Task details:
Could the data below be retyped exactly, without its pictures?

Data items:
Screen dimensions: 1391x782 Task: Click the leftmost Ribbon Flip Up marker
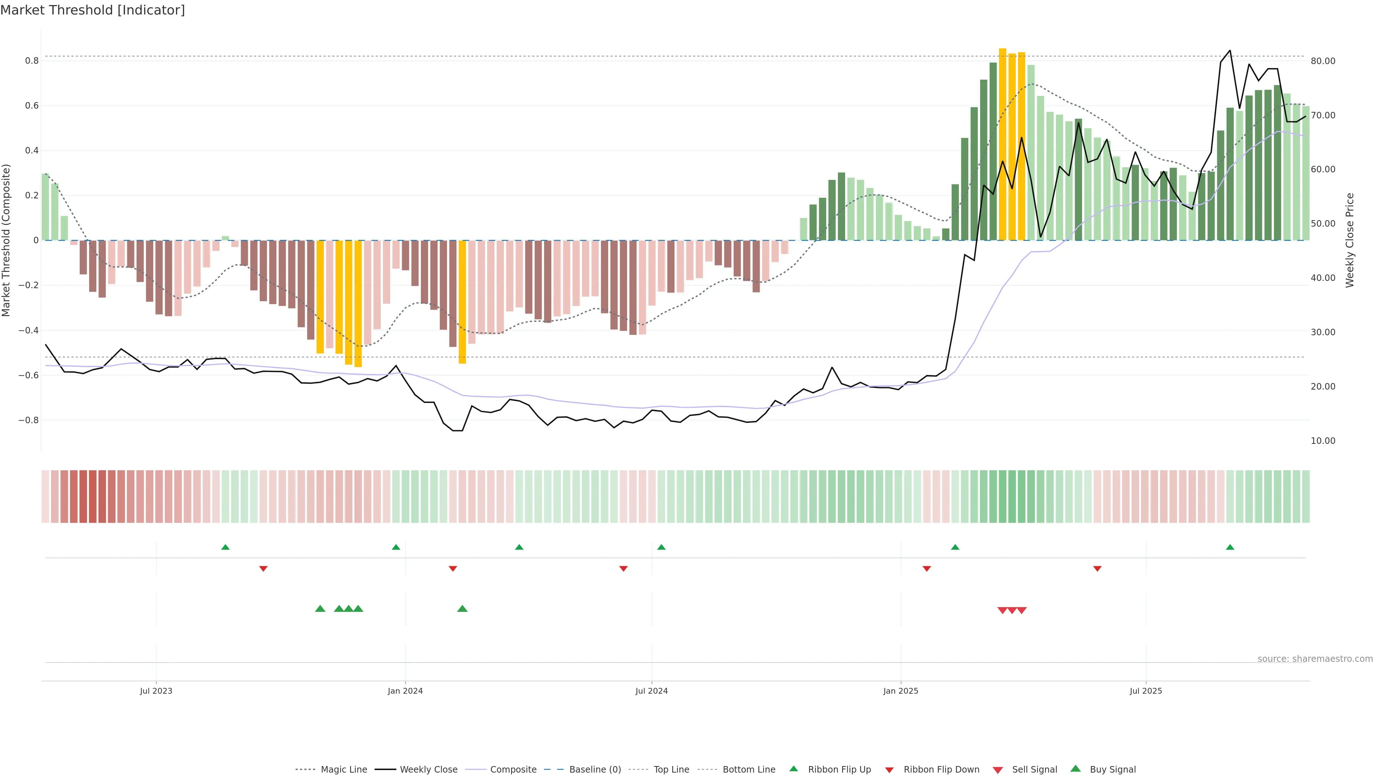[x=226, y=547]
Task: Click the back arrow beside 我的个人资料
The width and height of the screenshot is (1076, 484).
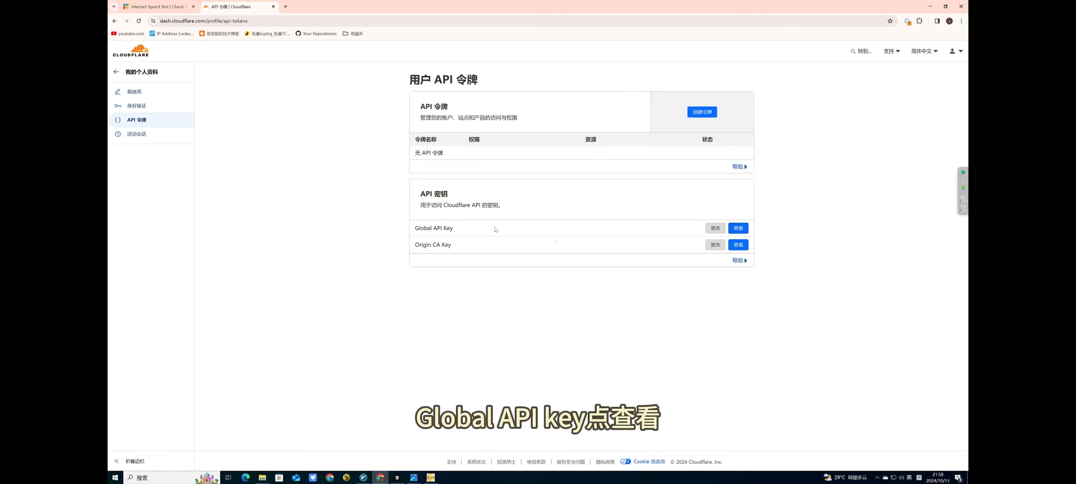Action: pos(116,72)
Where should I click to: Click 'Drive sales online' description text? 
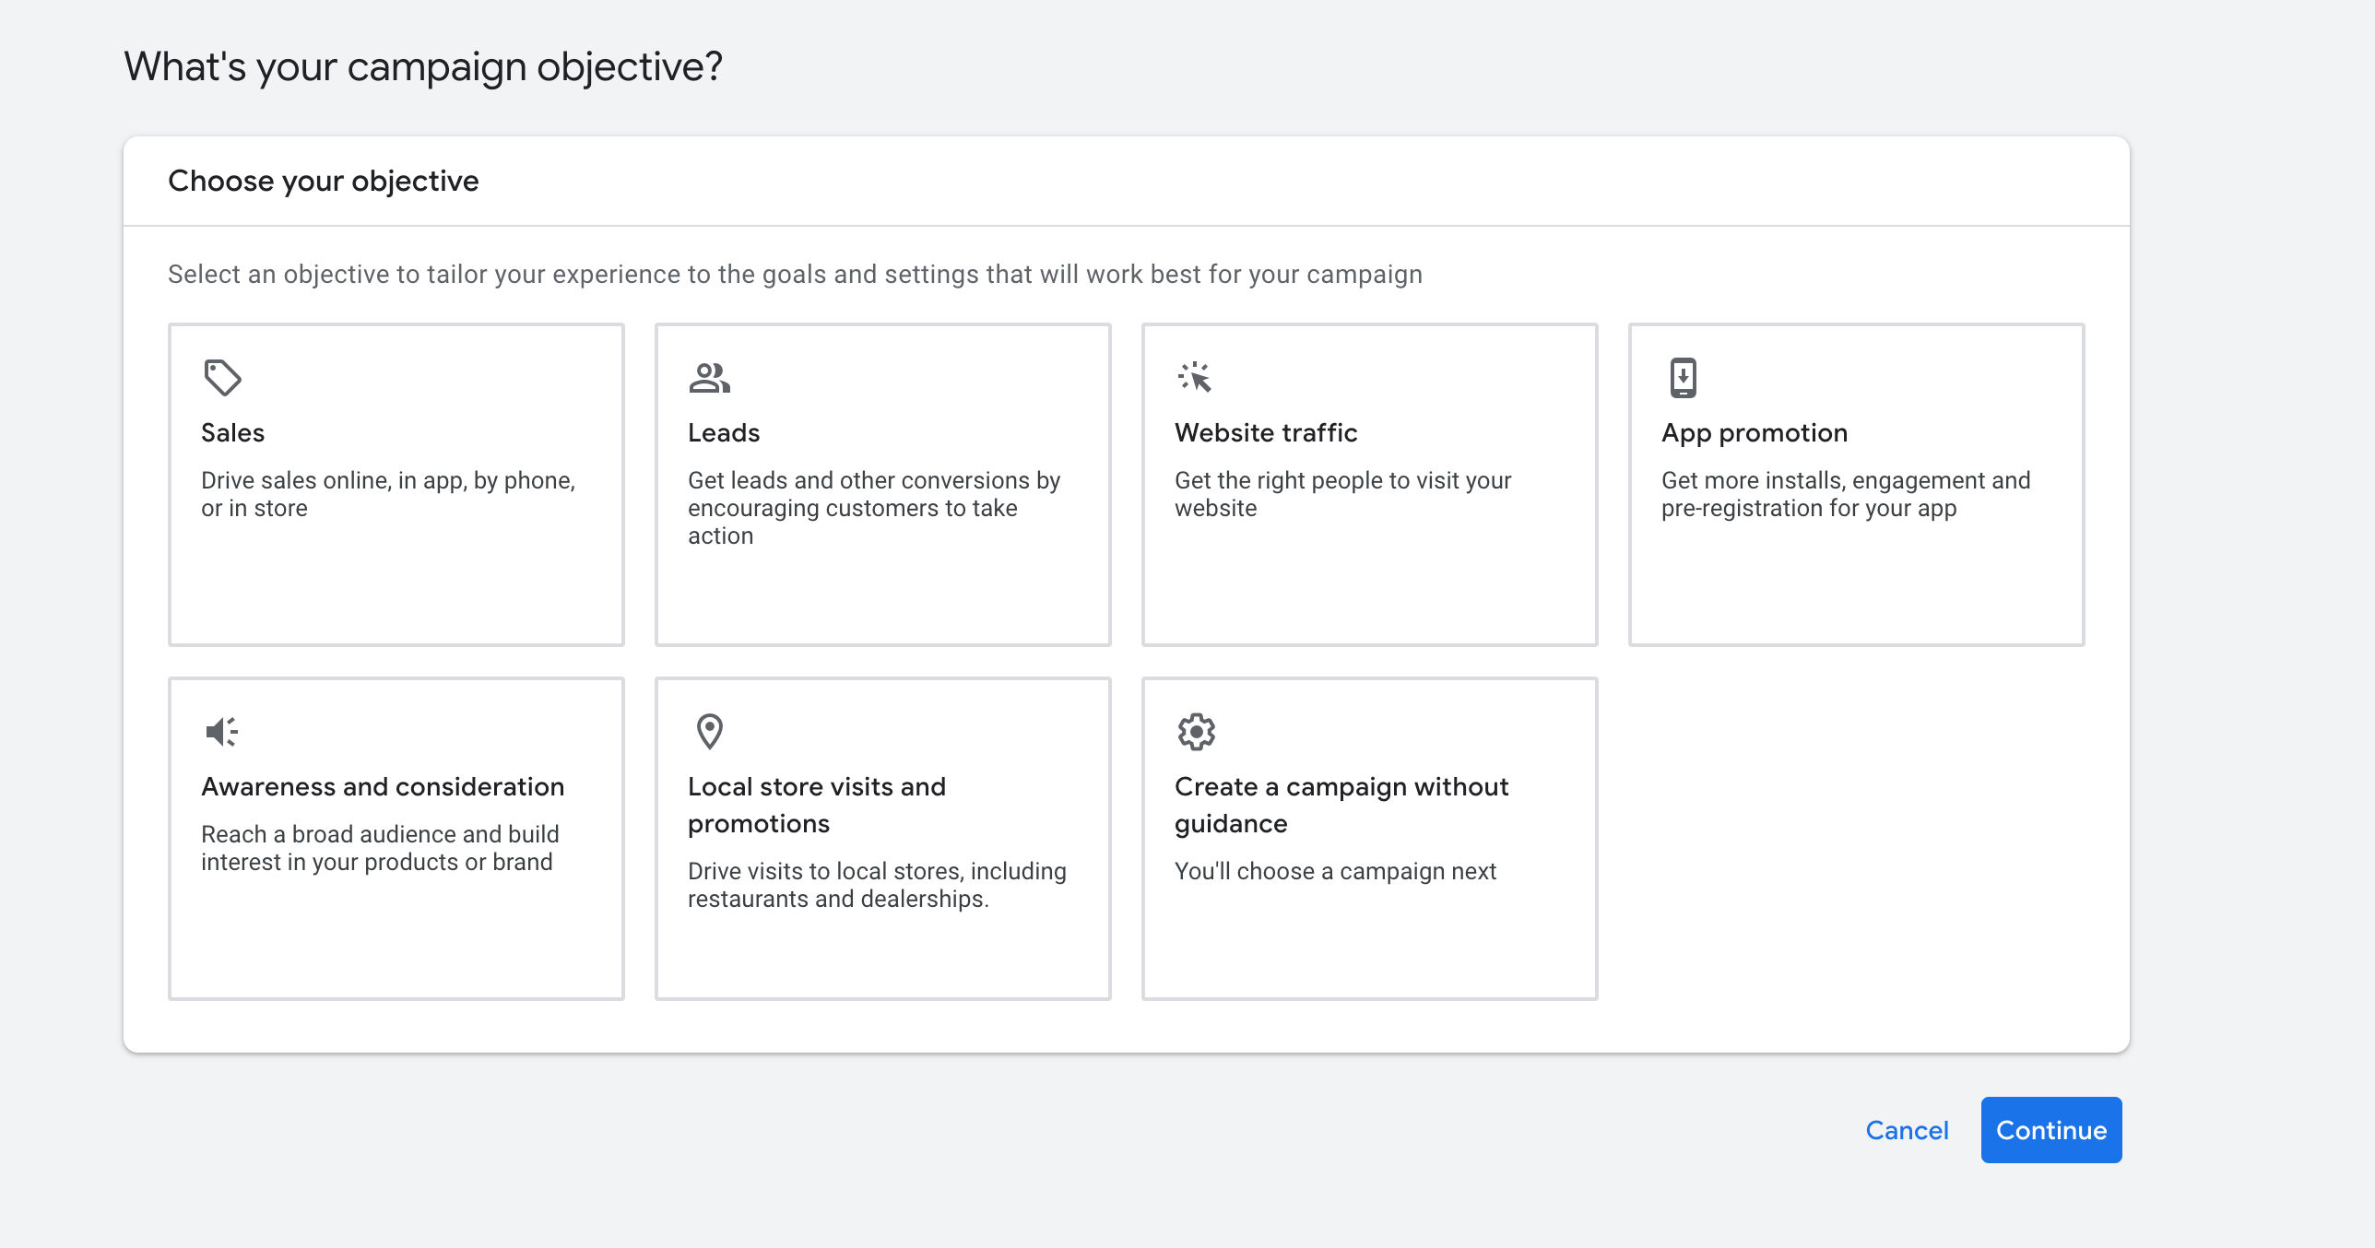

Task answer:
Screen dimensions: 1391x782 Task: Click the leftmost Ribbon Flip Up marker
[x=226, y=547]
Task: Click the back arrow beside 我的个人资料
The width and height of the screenshot is (1076, 484).
Action: pos(116,72)
Where should I click to: Click 'Drive sales online' description text? 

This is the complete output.